EXERCISE DESCRIPTION>
Only the lines of the data below from the one with "Description [tab] (132, 1155)" through the one with "Fragen und Antworten (38, 2278)" are wanted. Repeat them exactly.

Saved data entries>
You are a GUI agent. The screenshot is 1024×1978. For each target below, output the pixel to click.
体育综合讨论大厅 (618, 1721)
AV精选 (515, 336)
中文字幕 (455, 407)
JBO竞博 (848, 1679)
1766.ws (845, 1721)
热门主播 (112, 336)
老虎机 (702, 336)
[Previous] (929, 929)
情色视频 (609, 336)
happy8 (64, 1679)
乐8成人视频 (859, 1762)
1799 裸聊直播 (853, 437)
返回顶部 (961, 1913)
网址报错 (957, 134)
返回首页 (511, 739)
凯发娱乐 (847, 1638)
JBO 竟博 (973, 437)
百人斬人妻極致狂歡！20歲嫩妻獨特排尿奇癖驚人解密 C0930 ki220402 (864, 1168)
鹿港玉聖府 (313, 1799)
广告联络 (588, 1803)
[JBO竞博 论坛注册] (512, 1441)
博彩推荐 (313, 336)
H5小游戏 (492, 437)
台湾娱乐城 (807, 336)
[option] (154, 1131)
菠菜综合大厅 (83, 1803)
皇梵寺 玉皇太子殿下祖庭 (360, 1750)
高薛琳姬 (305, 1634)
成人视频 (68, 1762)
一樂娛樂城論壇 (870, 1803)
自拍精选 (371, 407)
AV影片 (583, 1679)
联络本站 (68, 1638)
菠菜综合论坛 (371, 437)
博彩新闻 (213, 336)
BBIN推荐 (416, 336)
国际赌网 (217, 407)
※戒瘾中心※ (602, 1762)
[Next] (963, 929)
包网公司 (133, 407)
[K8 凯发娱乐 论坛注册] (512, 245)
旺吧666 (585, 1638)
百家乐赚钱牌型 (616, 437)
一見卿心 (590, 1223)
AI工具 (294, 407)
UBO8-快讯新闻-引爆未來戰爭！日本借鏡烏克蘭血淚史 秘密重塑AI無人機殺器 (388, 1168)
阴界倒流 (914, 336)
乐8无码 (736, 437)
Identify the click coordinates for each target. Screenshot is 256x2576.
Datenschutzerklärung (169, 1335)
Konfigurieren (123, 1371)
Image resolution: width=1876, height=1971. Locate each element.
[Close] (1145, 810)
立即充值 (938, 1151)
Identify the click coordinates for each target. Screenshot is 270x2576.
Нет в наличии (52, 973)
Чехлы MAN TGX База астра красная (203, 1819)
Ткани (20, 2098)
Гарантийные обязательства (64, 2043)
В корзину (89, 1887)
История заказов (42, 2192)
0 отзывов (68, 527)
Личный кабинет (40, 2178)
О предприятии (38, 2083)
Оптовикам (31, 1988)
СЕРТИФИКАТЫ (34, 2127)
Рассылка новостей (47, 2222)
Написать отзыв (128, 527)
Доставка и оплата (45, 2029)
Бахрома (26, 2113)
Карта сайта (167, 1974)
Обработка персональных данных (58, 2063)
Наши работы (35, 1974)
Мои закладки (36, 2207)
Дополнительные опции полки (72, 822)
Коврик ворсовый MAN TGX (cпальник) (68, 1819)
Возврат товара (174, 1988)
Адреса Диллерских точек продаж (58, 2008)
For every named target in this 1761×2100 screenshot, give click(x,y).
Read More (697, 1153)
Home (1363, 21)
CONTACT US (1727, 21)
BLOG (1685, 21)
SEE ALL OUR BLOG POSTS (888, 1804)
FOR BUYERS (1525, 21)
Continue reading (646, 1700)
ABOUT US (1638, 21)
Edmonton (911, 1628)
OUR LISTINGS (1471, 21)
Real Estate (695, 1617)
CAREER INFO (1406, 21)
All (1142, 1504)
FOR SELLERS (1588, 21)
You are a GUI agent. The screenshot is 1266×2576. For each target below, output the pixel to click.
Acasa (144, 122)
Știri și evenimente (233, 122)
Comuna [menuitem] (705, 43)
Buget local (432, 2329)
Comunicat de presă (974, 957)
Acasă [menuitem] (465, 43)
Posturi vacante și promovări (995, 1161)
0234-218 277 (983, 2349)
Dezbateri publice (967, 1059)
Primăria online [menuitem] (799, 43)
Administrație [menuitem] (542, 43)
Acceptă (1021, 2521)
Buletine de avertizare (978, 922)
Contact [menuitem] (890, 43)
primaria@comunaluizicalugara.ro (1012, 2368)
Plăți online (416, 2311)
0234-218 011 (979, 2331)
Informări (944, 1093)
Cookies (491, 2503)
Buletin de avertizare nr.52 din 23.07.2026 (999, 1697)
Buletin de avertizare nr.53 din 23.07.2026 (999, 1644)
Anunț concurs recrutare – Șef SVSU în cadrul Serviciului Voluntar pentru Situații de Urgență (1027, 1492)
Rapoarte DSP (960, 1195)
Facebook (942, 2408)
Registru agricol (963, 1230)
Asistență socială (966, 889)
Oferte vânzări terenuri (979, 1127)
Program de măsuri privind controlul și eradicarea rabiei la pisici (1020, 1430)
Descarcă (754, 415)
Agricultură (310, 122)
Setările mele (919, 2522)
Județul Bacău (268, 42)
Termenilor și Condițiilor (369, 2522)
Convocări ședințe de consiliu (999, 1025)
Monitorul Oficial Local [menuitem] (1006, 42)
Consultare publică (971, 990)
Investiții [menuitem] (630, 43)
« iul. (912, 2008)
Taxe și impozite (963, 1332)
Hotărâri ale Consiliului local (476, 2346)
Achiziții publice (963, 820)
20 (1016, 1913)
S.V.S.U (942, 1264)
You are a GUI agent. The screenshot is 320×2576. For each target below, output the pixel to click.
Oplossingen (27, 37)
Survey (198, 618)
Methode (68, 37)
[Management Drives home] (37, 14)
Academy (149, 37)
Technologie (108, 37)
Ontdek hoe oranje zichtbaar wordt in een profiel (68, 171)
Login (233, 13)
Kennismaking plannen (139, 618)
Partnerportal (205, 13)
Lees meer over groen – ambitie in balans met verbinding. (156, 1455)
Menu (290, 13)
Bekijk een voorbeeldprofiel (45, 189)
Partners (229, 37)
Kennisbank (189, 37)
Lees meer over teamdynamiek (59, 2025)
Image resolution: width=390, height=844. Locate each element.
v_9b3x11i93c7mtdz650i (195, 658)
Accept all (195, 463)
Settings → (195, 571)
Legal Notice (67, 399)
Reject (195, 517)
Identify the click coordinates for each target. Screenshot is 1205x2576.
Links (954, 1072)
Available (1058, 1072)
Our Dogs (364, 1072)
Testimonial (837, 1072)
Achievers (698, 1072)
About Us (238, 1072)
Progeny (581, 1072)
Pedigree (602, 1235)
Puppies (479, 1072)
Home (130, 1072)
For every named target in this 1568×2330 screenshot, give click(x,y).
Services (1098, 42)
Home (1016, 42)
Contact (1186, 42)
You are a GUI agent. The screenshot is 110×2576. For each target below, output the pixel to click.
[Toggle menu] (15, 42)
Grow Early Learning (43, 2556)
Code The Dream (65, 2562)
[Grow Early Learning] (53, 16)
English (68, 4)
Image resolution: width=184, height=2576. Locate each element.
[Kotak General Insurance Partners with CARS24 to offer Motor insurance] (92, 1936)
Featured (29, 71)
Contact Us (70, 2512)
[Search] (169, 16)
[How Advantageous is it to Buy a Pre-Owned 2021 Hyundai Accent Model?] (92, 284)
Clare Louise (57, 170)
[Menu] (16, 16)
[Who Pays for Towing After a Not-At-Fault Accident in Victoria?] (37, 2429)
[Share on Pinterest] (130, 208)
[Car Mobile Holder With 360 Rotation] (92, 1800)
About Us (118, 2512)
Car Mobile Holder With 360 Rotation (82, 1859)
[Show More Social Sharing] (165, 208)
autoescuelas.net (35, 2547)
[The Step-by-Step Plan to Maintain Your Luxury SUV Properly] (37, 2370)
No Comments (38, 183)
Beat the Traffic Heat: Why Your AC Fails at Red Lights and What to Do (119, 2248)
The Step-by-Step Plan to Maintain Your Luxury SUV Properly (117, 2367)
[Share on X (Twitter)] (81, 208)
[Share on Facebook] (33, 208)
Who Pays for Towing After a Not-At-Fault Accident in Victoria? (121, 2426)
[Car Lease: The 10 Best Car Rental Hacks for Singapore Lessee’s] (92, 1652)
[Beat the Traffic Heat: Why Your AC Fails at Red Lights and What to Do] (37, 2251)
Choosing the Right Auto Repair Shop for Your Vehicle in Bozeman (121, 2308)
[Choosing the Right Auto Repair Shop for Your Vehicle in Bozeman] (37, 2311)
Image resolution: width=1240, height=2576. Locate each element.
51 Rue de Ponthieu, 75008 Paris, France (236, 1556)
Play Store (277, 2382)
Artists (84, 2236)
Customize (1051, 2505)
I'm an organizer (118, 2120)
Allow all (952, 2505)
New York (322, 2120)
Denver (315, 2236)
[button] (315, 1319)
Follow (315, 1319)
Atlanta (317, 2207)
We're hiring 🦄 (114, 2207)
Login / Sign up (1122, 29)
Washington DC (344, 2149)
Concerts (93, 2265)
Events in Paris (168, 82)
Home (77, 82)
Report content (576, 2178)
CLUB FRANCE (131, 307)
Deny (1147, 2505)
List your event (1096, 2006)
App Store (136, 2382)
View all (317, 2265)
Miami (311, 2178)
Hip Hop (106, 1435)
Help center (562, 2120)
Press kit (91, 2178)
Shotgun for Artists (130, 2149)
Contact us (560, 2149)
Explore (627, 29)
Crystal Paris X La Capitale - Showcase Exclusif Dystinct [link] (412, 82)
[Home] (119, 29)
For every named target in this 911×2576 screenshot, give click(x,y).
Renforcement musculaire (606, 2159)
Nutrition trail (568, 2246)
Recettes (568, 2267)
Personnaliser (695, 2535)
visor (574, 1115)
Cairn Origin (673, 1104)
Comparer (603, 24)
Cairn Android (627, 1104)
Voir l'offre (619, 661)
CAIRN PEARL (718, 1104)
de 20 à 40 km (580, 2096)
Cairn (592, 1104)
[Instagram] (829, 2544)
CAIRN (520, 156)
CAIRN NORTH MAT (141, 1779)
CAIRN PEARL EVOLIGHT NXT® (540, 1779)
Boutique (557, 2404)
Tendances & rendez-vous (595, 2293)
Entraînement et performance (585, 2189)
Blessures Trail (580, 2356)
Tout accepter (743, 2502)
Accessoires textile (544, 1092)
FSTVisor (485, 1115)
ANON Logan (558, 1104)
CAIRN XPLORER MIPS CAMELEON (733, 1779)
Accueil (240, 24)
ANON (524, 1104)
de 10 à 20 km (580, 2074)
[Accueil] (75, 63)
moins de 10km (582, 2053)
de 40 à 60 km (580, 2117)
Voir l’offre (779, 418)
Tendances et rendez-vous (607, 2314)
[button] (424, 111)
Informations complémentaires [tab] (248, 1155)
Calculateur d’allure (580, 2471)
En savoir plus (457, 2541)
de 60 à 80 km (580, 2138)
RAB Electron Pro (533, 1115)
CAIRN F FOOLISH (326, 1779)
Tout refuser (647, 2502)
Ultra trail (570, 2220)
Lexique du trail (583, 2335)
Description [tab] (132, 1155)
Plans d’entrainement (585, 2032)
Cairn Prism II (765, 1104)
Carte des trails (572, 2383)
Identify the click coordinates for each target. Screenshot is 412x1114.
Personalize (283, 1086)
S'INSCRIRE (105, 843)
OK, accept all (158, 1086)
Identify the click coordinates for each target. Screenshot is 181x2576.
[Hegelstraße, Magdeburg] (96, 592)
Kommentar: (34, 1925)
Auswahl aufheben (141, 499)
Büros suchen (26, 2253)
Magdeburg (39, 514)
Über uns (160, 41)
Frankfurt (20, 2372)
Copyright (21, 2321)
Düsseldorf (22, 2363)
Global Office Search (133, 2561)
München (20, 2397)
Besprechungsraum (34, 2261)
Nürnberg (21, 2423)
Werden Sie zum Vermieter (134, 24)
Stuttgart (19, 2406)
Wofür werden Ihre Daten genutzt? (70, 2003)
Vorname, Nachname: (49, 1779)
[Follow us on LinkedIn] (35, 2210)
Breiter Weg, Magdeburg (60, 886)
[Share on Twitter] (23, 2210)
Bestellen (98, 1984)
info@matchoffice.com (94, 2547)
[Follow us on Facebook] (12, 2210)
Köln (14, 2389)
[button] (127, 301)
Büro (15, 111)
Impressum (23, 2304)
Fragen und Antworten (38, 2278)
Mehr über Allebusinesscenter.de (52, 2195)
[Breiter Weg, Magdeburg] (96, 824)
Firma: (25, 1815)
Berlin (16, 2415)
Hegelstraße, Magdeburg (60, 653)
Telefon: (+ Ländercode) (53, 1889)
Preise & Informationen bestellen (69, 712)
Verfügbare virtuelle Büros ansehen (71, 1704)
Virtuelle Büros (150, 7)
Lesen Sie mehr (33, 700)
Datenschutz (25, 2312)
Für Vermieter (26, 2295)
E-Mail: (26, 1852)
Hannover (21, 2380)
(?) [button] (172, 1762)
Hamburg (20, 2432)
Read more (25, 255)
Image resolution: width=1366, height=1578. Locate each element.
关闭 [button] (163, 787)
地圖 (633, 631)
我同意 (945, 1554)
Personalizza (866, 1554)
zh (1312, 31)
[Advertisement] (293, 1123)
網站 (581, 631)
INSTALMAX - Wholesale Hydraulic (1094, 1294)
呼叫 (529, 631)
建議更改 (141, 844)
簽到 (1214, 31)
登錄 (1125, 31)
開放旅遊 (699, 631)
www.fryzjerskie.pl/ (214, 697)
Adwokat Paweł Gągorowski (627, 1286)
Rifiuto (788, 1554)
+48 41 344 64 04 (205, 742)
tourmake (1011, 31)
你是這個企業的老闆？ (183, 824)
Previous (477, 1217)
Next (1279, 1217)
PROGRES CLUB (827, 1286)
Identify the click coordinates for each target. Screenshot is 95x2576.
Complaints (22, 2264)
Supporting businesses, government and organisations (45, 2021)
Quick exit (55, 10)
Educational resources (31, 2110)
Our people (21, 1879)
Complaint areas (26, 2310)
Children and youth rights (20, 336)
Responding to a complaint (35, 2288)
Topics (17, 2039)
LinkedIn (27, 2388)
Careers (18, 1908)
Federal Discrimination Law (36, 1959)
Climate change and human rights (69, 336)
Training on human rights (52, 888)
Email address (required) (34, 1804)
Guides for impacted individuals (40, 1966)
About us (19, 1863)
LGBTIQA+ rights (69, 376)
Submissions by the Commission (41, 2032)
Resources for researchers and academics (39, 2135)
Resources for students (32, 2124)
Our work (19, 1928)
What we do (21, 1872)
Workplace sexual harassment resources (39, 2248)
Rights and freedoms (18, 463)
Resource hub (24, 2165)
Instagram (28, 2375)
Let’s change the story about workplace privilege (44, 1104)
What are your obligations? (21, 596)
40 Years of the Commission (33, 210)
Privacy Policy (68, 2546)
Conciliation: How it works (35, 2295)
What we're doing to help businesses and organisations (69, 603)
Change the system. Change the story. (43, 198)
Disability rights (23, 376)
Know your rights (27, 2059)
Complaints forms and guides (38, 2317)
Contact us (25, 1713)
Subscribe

WRITTEN SOLUTION>
Description [tab] (132, 1155)
Plans d’entrainement (585, 2032)
Cairn Prism II (765, 1104)
Carte des trails (572, 2383)
Identify the click coordinates for each target. Screenshot is 412x1114.
Personalize (283, 1086)
S'INSCRIRE (105, 843)
OK, accept all (158, 1086)
Identify the click coordinates for each target. Screenshot is 181x2576.
[Hegelstraße, Magdeburg] (96, 592)
Kommentar: (34, 1925)
Auswahl aufheben (141, 499)
Büros suchen (26, 2253)
Magdeburg (39, 514)
Über uns (160, 41)
Frankfurt (20, 2372)
Copyright (21, 2321)
Düsseldorf (22, 2363)
Global Office Search (133, 2561)
München (20, 2397)
Besprechungsraum (34, 2261)
Nürnberg (21, 2423)
Werden Sie zum Vermieter (134, 24)
Stuttgart (19, 2406)
Wofür werden Ihre Daten genutzt? (70, 2003)
Vorname, Nachname: (49, 1779)
[Follow us on LinkedIn] (35, 2210)
Breiter Weg, Magdeburg (60, 886)
[Share on Twitter] (23, 2210)
Bestellen (98, 1984)
info@matchoffice.com (94, 2547)
[Follow us on Facebook] (12, 2210)
Köln (14, 2389)
[button] (127, 301)
Büro (15, 111)
Impressum (23, 2304)
Fragen und Antworten (38, 2278)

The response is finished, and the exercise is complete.